Accession Number: 36.231

Image: 36.231_IMLS_PS3.jpg,

Catalogue Description:
A bejeweled Hindu lady and three of her attendants are portrayed on a terrace before a formal garden. At the left of center the lady sits cross-legged on a white carpet with a pillow on her lap. Clad in a gold hat, gold flowered pajama and strings of pearls and jewels, and the ubiquitous red caste-mark on her forehead, she leans against two more pillows and holds a glass wine cup out to her attendant. At the right the attendant offers a gold wine cup to the lady with her right hand while holding a wine bottle in her left hand. At the lower right a female musician plays a stringed instrument, and at the left an attendant waves a peacock-feather fly whisk.
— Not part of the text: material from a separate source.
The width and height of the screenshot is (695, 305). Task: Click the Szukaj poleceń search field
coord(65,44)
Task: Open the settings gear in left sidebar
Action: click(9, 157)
The ornate floral arabesque on the balustrade echoes that found in the red, orange, blue and white carpet on which the women sit and stand. The garden consists of rhomboid flower beds intersected by paths and watercourses with an octagonal pool and fountain in the center. Cypresses, flowering trees and leafy deciduous trees alternate along the horizon. At the upper left a tank and a building are visible. Although single-figure and ragamala paintings of women are found in sixteenth- and seventeenth-century Mughal painting, the depiction of two or more ladies on a terrace did not become popular until the eighteenth century. Because aristocratic wives were confined to the harem, their portraits are necessarily idealized. Apparently, the depiction of the calm and timeless lives of women in the Mughal court appealed to some artists of this period more than the chronicling of an empire where rigid convention had displaced the vigorous feats and aesthetic excellence of the previous century.